There the robots set up a table and placed a mentograph upon it. Decker sat down in a chair and put one of the headsets on his skull. The rest of the party waited off to one side. Decker waited at the table.
They waited for an hour and not a native stirred. None came forward to put on the other headset.
Decker took off the headset wearily and placed it on the table.
“It’s no use,” he said. “It won’t work. Go ahead and take your pictures. Do anything you wish. But don’t disturb the natives. Don’t touch a single thing.”
He took a handkerchief out of his pocket and mopped his steaming face.
Waldron came and leaned on the table. “What do you make of it?” he asked.
Decker shook his head. “It haunts me,” he said. “There’s just one thing that I am thinking. It must be wrong. It can’t be right. But the thought came to me, and I can’t get rid of it.”
“Sometimes that happens,” Waldron said. “No matter how illogical a thing may be, it sticks with a man, like a burr inside his brain.”
“The thought is this,” said Decker. “That they have told us all they have to tell us. That they have nothing more they wish to say to us.”
“That’s what you thought,” said Waldron.
Decker nodded. “A funny thing to think,” he said. “Out of a clear sky. And it can’t be right.”
“I don’t know,” said Waldron. “Nothing’s right here. Notice that they haven’t got a single iron tool. Not a scrap of metal in evidence at all. Their cooking utensils are stone, a sort of funny stuff like soapstone. What few tools they have are stone. And yet they have a culture. And they have it without metal.”
“They’re intelligent,” said Decker. “Look at them watching us. Not afraid. Just waiting. Calm and sure of themselves. And that fellow who came into the base. He knew what to do with the headset.”
Waldron sucked thoughtfully at a tooth. “We’d better be getting back to base,” he said. “It’s getting late.” He held his wrist in front of him. “My watch has stopped. What time do you have, Decker?”
Decker lifted his arm and Waldron heard the sharp gasp of his indrawn breath. Slowly Decker raised his head and looked at the other man.
“My watch has stopped, too,” he said, and his voice was scarcely louder than a whisper.
For a moment they were graven images, shocked into immobility by a thing that should have been no more than an inconvenience. Then Waldron sprang erect from the table, whirled to face the men and robots.
“Assemble!” he shouted. “Back to the base. Quick!”
The men came running. The robots fell into place. The column marched away. The natives sat quietly in their doorways and watched them as they left.
Decker sat in his camp chair and listened to the canvas of the pavilion snapping softly in the wind, alive in the wind, talking and laughing to itself. A lantern, hung on a ring above his head, swayed gently, casting fleeting shadows that seemed at times to be the shadows of living, moving things.

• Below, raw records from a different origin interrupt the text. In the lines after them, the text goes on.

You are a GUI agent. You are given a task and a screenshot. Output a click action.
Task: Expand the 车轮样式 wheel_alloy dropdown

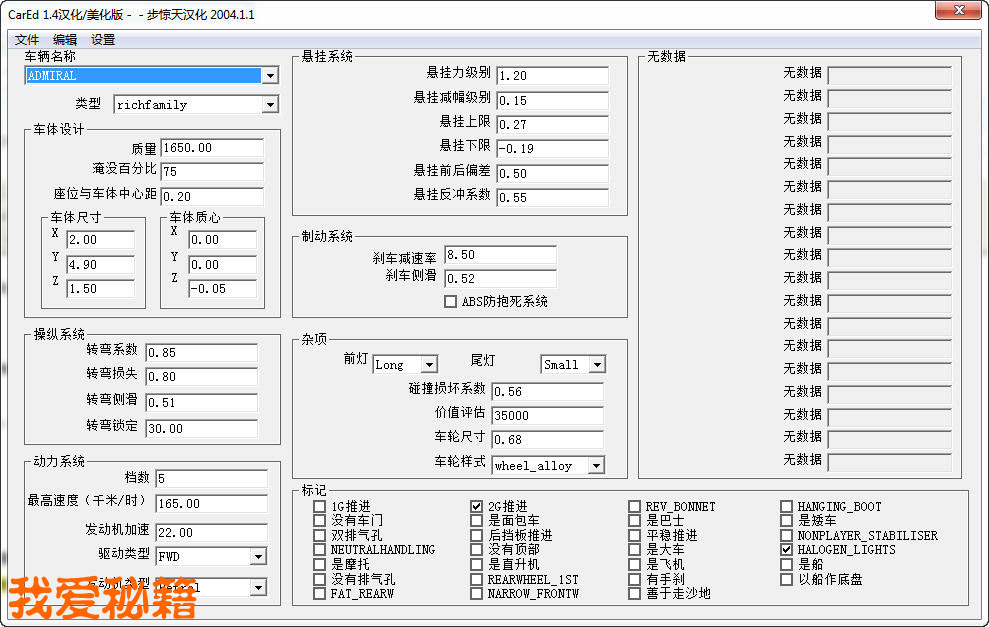coord(595,465)
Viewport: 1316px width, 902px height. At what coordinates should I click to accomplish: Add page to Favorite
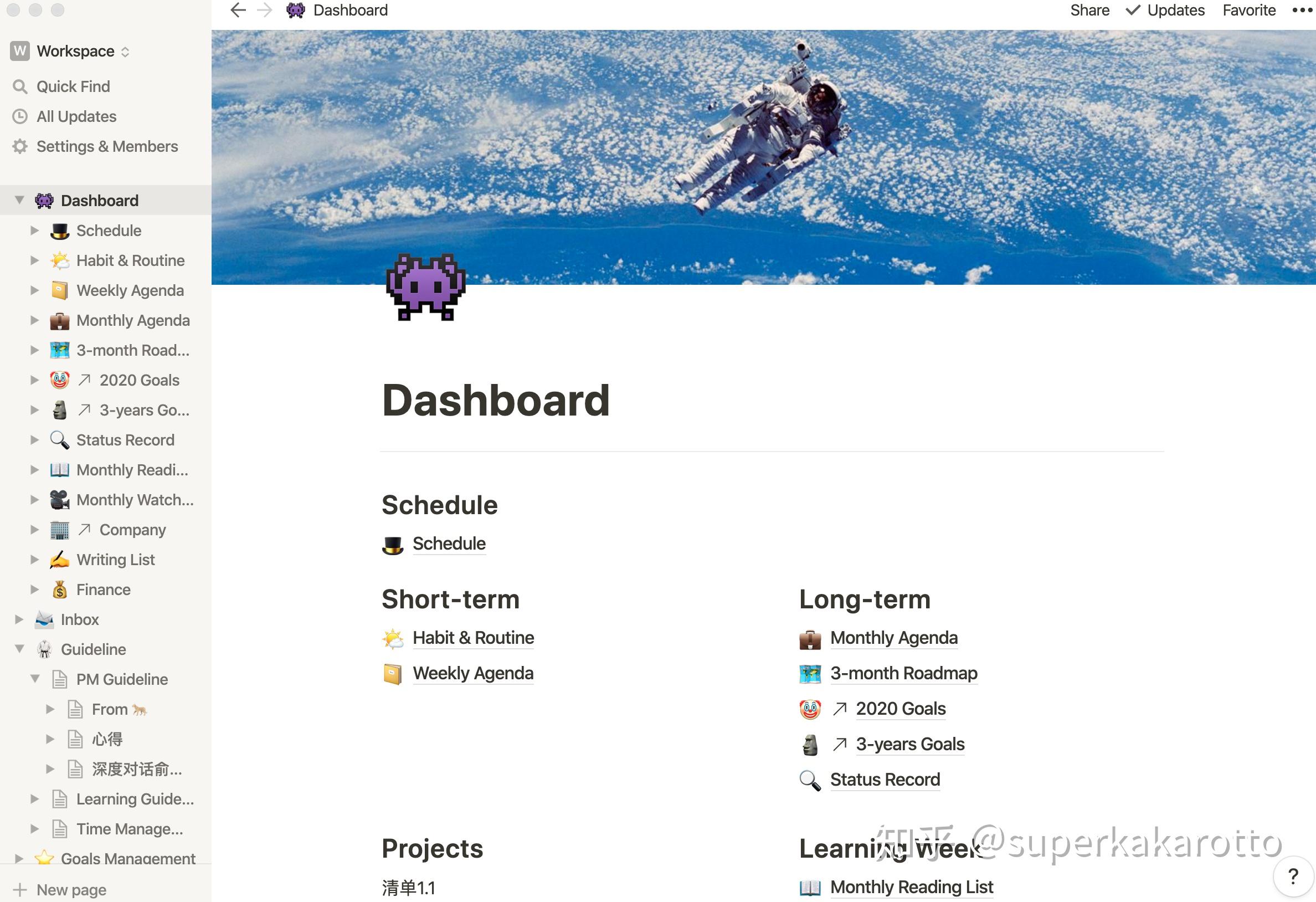[1248, 10]
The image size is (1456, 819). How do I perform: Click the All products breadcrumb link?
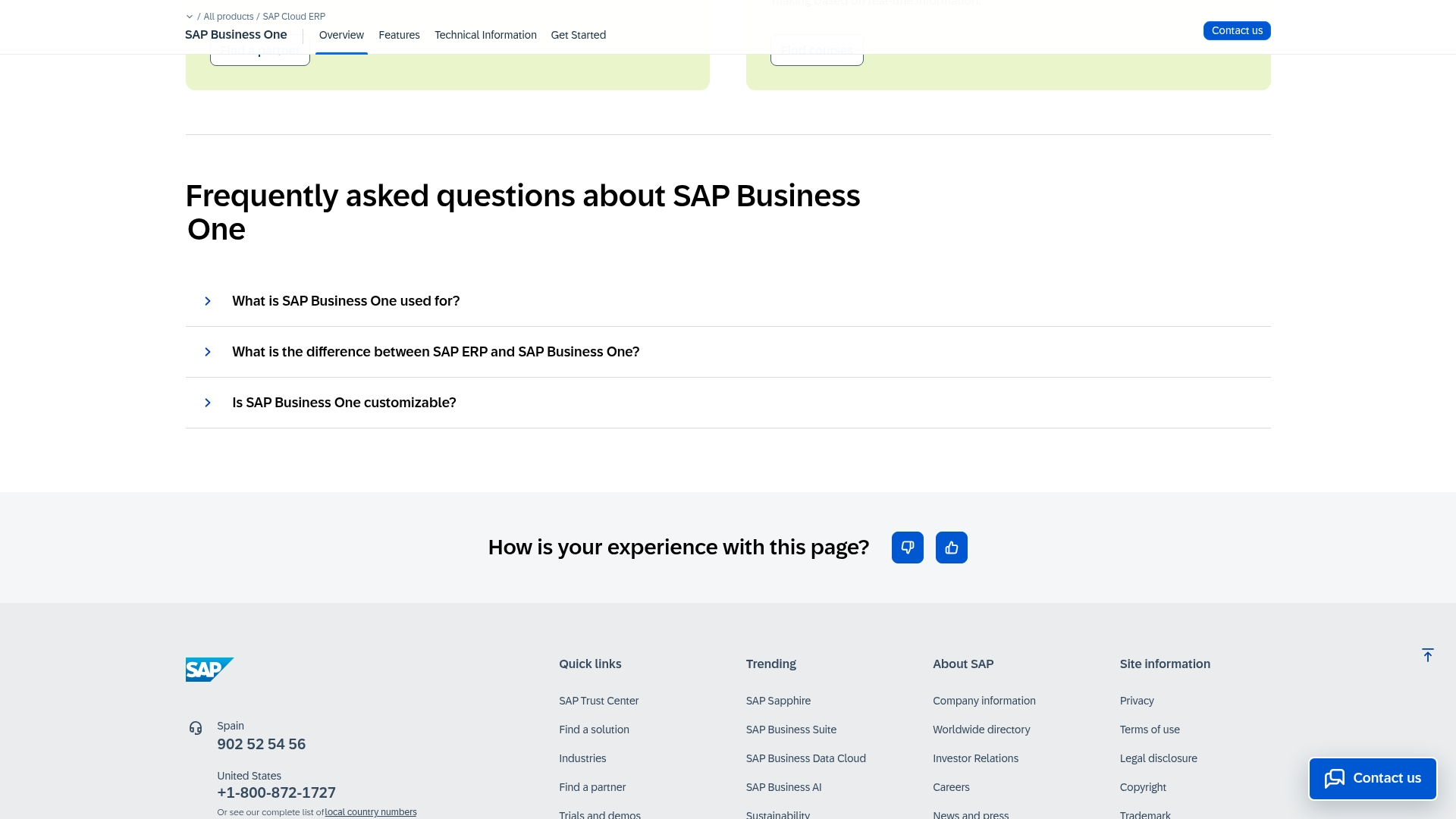pos(228,17)
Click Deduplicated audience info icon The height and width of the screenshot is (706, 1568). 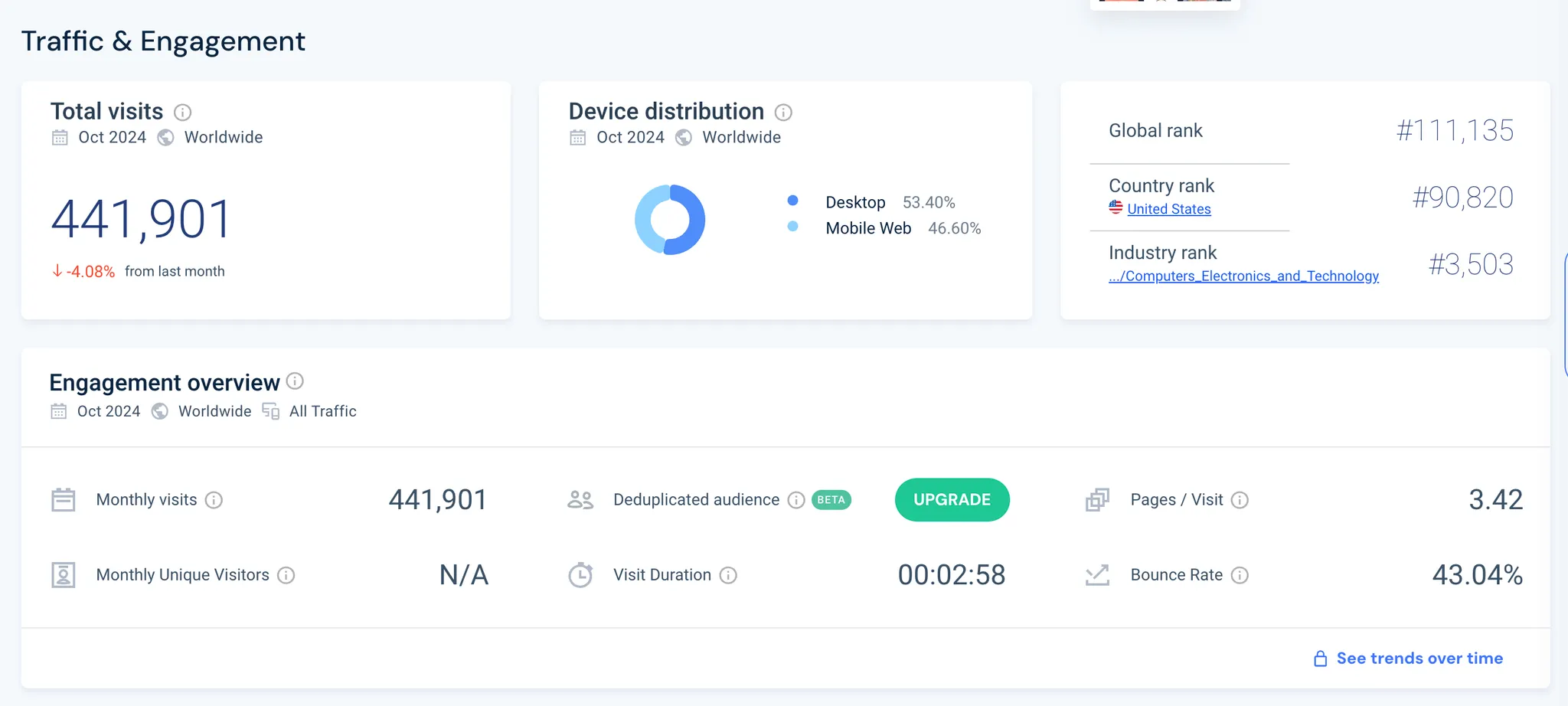796,500
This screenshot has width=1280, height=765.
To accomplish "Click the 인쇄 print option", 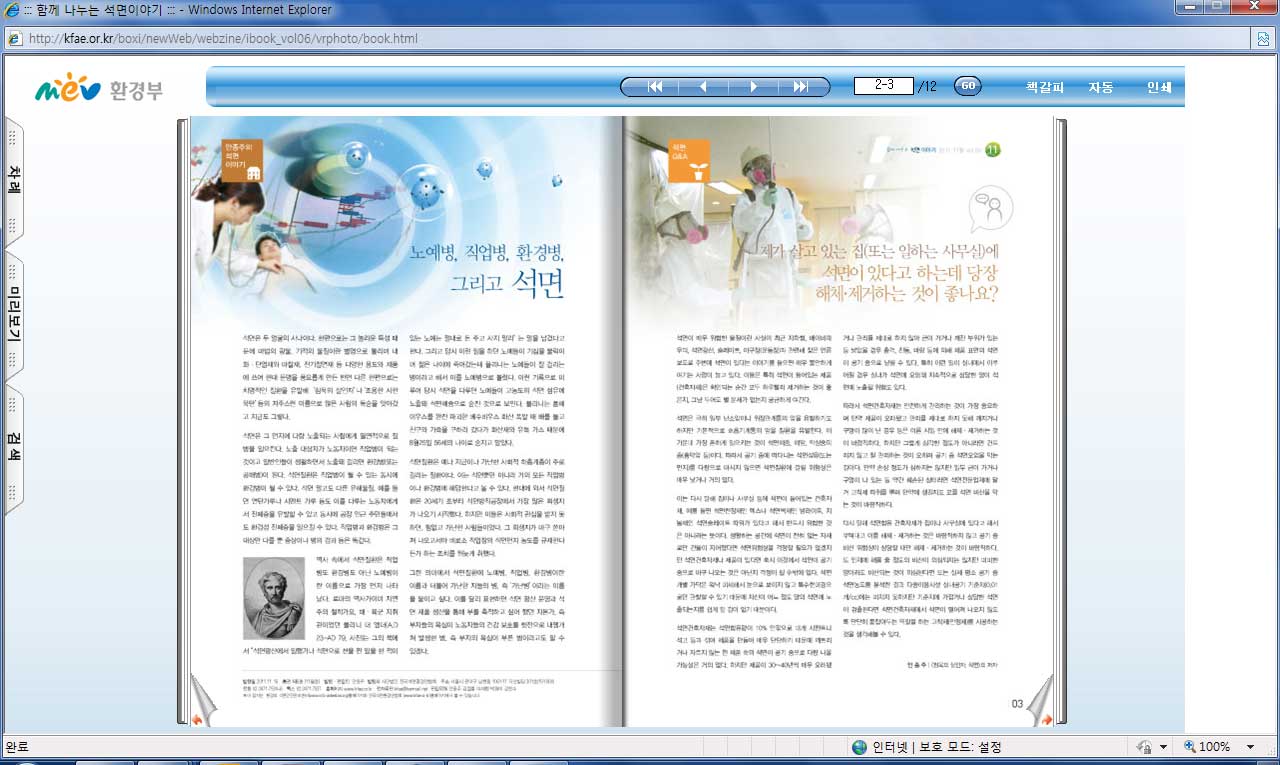I will [x=1158, y=87].
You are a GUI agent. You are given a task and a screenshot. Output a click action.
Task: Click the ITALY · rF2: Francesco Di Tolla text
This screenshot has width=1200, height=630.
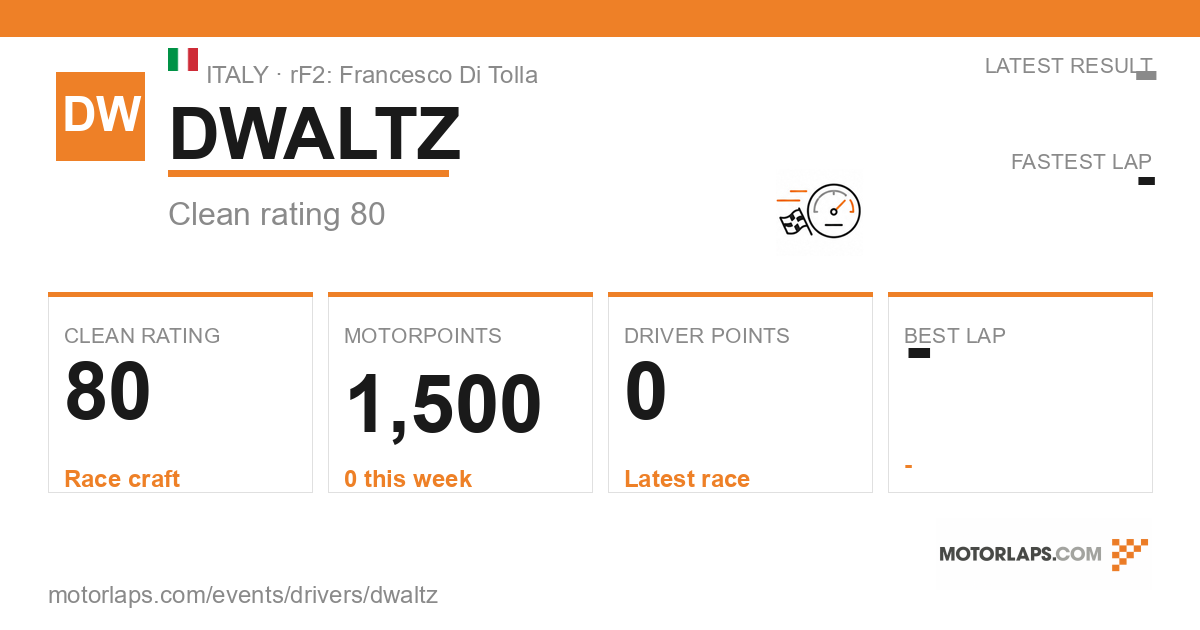tap(372, 75)
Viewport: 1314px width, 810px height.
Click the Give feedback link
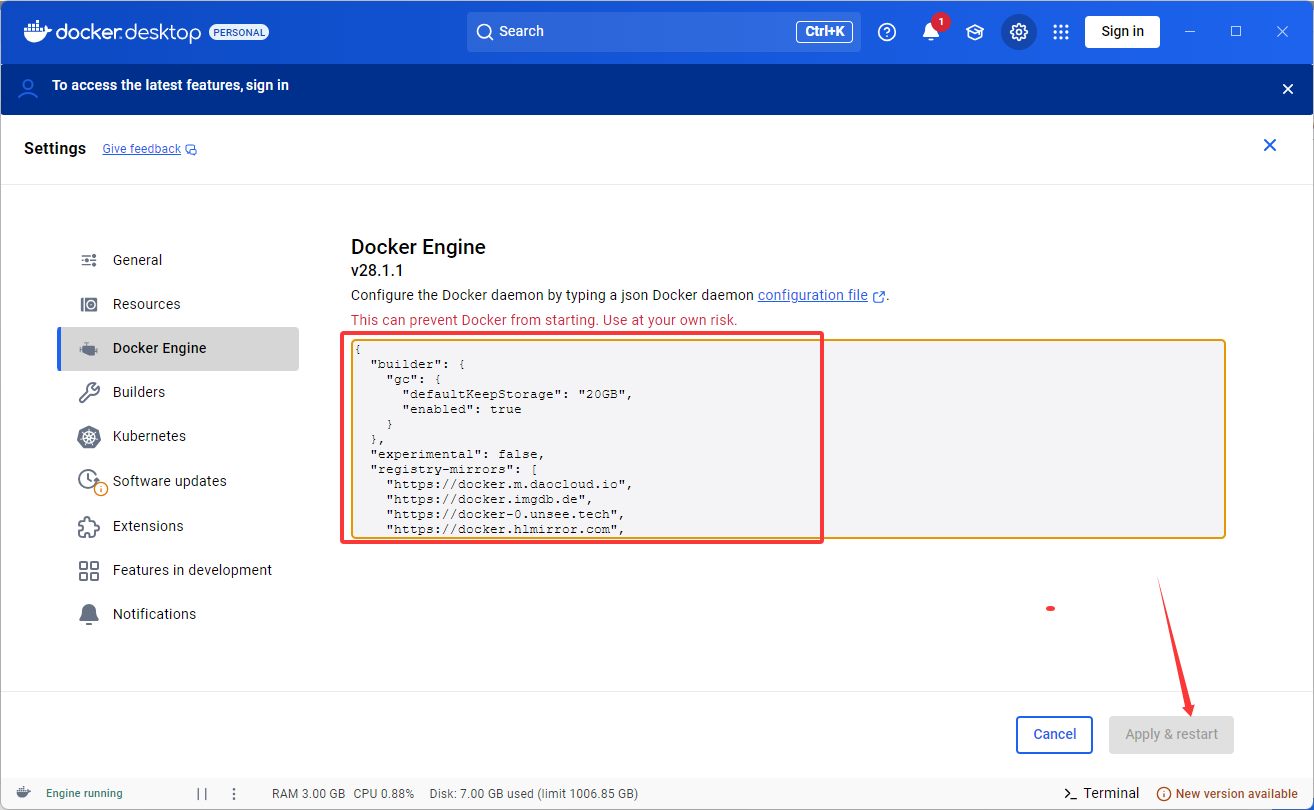(142, 149)
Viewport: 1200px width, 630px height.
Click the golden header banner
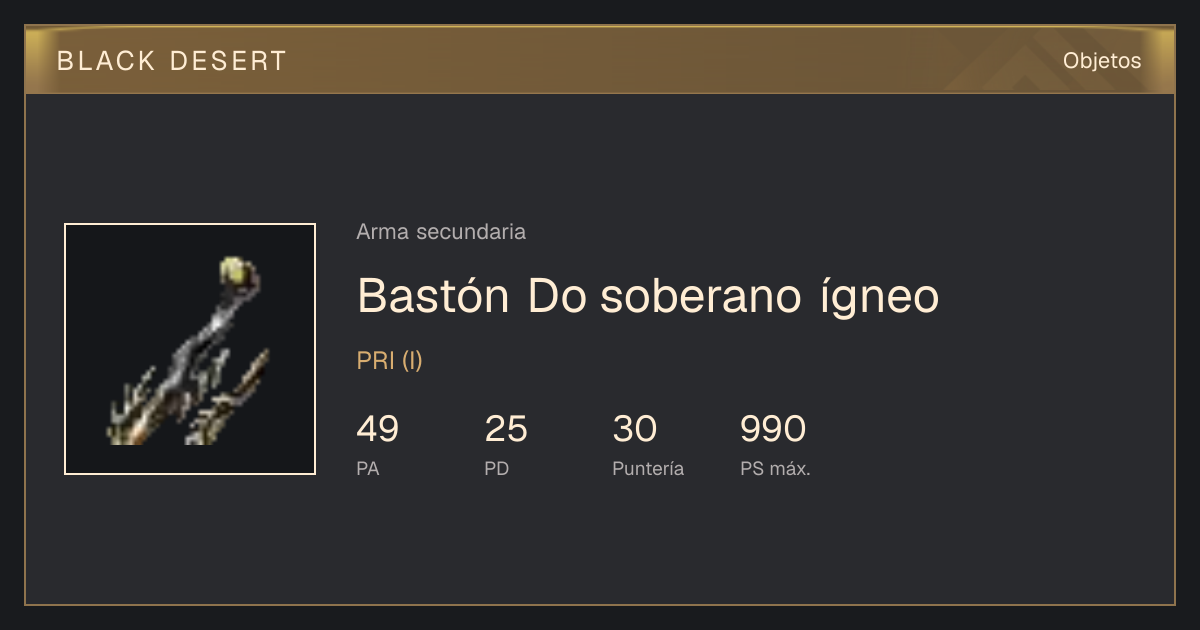pos(600,60)
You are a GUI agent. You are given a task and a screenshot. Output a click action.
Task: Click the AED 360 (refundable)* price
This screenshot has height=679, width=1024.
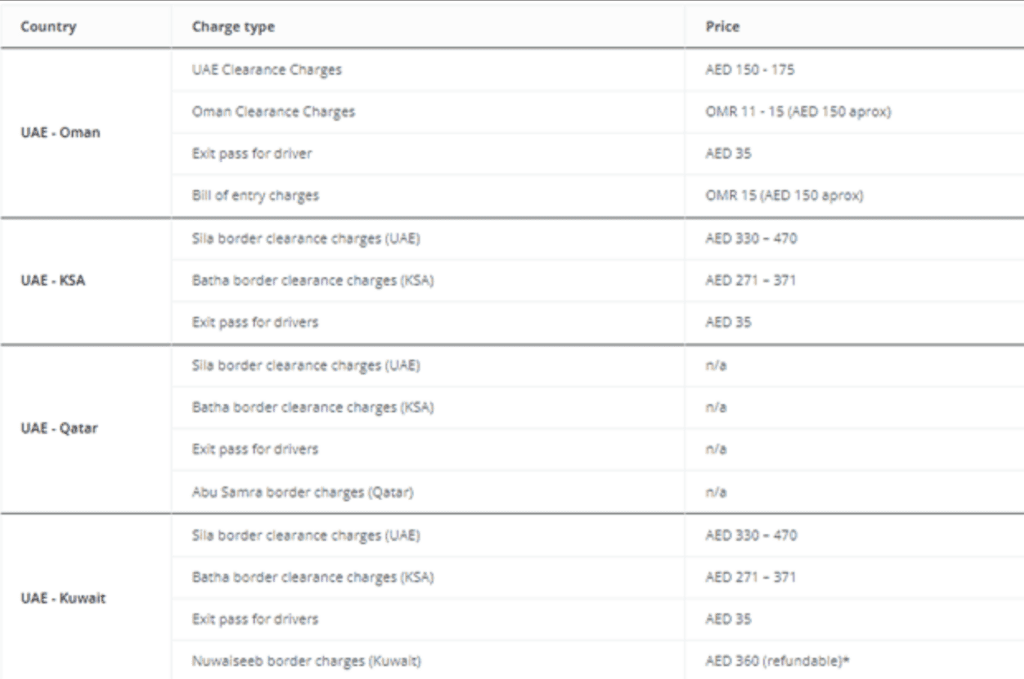(x=777, y=661)
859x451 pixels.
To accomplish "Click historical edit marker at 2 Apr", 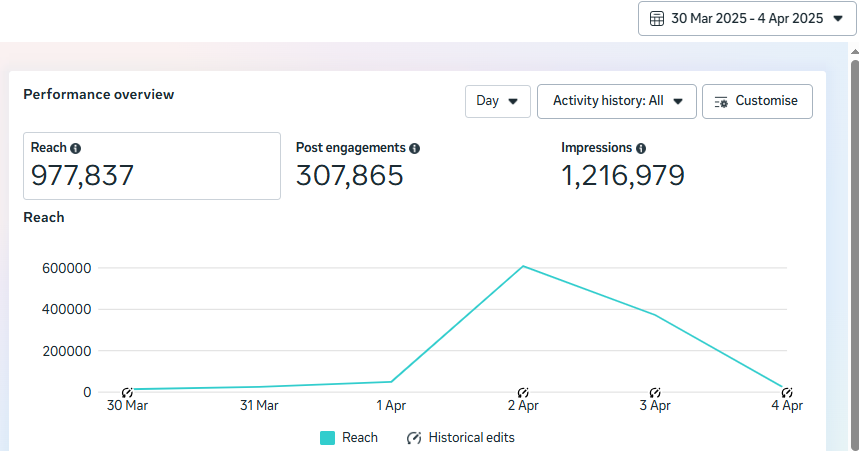I will [x=523, y=392].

A robot stood stiffly and quietly beside one of the pavilion poles.
Stolidly, Decker reached out a finger and stirred the little pile of wheels and springs that lay upon the table.
Sinister, he thought. Sinister and queer.
The guts of watches, lying on the table. Not of two watches alone, not only his and Waldron’s watches, but many other watches from the wrists of other men. All of them silent, stilled in their task of marking time.
Night had fallen hours before, but the base still was astir with activity that was at once feverish and furtive. Men moved about in the shadows and crossed the glaring patches of brilliance shed by the batteries of lights set up by the robots many weeks before. Watching the men, one would have sensed that they moved with a haunting sense of doom, would have known as well that they knew, deep in their inmost hearts, that there was no doom to fear. No definite thing that one could put a finger on and say, this is the thing to fear. No direction that one might point toward and say, doom lies here, waiting to spring upon us.